EasyCTF_2018: Soupstitution Cipher

Category: Reverse Engineering Points: 70 Description:

We had a flag, but lost it in a mess of alphabet soup! Can you help us find it? Connect to the server via nc c1.easyctf.com 12484.

Write-up

This challenge is just obfuscation of simple functions. A closer look at the code reveals that someone likes soup a lot, to the point of changing almost every word to soup but essentially, the code can be boiled (pardon the pun) down to

for codepoint in range(2**16):
    c = chr(codepoint)
    if c.isdigit():
        print(u'{}: {}'.format(functionA(c), c))

The key to solving this, is to understand that digits consist of unicode characters. Since the function used to convert the characters to digits are purely base10, we can do a bit of overflowing to achieve 10 digits with only 7 characters.

Before that, we will need to convert our s0up to a number we want to work with and by throwing it through hexlify and both functions, we get the number 2365552391. Now it's a matter of getting the codepoints.
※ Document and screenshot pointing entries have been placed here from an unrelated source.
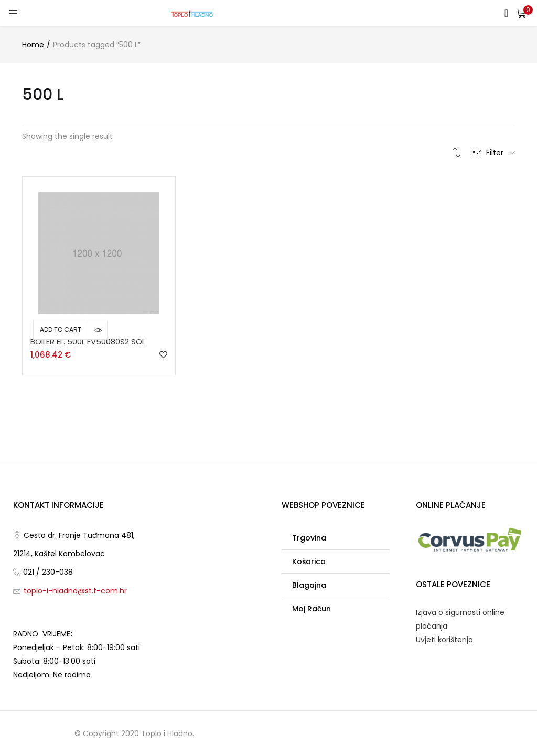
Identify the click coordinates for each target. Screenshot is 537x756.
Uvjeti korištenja (444, 640)
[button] (521, 13)
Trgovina (309, 538)
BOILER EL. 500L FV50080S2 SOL (88, 341)
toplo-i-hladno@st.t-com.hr (75, 591)
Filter (493, 153)
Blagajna (309, 585)
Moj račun (312, 609)
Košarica (309, 561)
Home (33, 45)
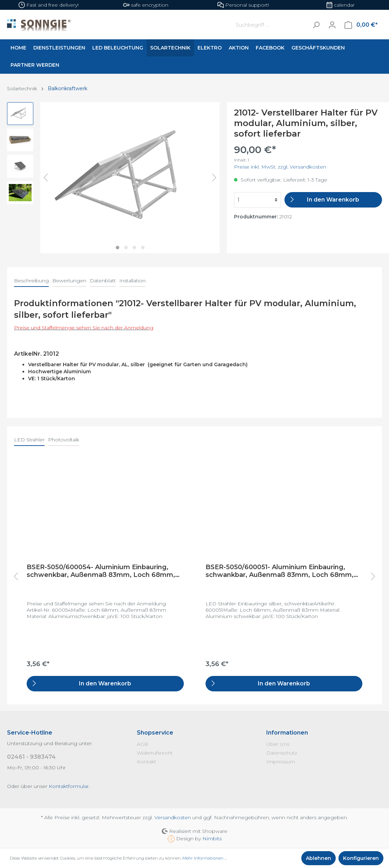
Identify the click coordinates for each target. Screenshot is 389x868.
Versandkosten (173, 817)
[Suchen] (316, 25)
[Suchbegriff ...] (270, 25)
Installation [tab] (132, 281)
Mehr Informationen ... (204, 858)
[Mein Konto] (332, 25)
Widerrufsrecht (155, 753)
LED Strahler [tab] (29, 440)
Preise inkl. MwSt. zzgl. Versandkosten (280, 167)
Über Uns (278, 744)
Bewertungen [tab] (69, 281)
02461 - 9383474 (31, 757)
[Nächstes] (214, 177)
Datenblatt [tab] (103, 281)
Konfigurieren (361, 858)
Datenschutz (282, 753)
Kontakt (146, 762)
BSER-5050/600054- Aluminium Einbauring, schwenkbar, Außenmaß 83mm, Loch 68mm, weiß (101, 571)
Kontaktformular (69, 786)
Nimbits (212, 839)
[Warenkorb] (361, 25)
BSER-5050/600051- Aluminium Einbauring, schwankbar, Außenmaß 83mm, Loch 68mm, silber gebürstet (280, 571)
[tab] (31, 281)
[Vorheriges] (46, 177)
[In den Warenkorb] (333, 200)
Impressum (281, 762)
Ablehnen (318, 858)
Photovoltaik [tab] (63, 440)
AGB (142, 744)
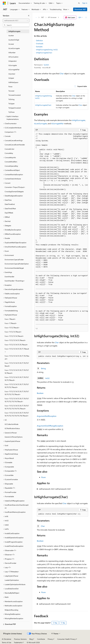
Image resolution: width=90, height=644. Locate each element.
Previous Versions (20, 639)
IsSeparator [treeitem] (13, 61)
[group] (61, 232)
Now, the challenge becomes a guessing game on the perfect combination of uncodes that would add up to the number. There could be an automated way to solve this but I was too much too tired to solve this automatically.

++++++++++++
  2365552391
- 2358
     _
++++++++++++
     7552391
-     0
      _
++++++++++++
     7552391
-      0
       _
++++++++++++
     7552391
-    7209
        _
++++++++++++
      343391
-     3001
         _
++++++++++++
       43291
-      3387
          _
++++++++++++
        9421 
-       9421
           _
++++++++++++

After a long time of bruteforcing, and a certain bird's whispers, the challenge arrived at ⓽൫௩᱙00०. Additionally, as it's reversed, the actual input has to be ०00᱙௩൫⓽.

Attempting to submit it, gives us the flag,

# nc c1.easyctf.com 12484
०00᱙௩൫⓽
०00᱙௩൫⓽
oh yay it's a flag! easyctf{S0up_soup_soUP_sOuP_s0UP_S0up_s000000OOOOOOuuuuuuuuppPPppPPPp}

Therefore, the flag is easyctf{S0up_soup_soUP_sOuP_s0UP_S0up_s000000OOOOOOuuuuuuuuppPPppPPPp}.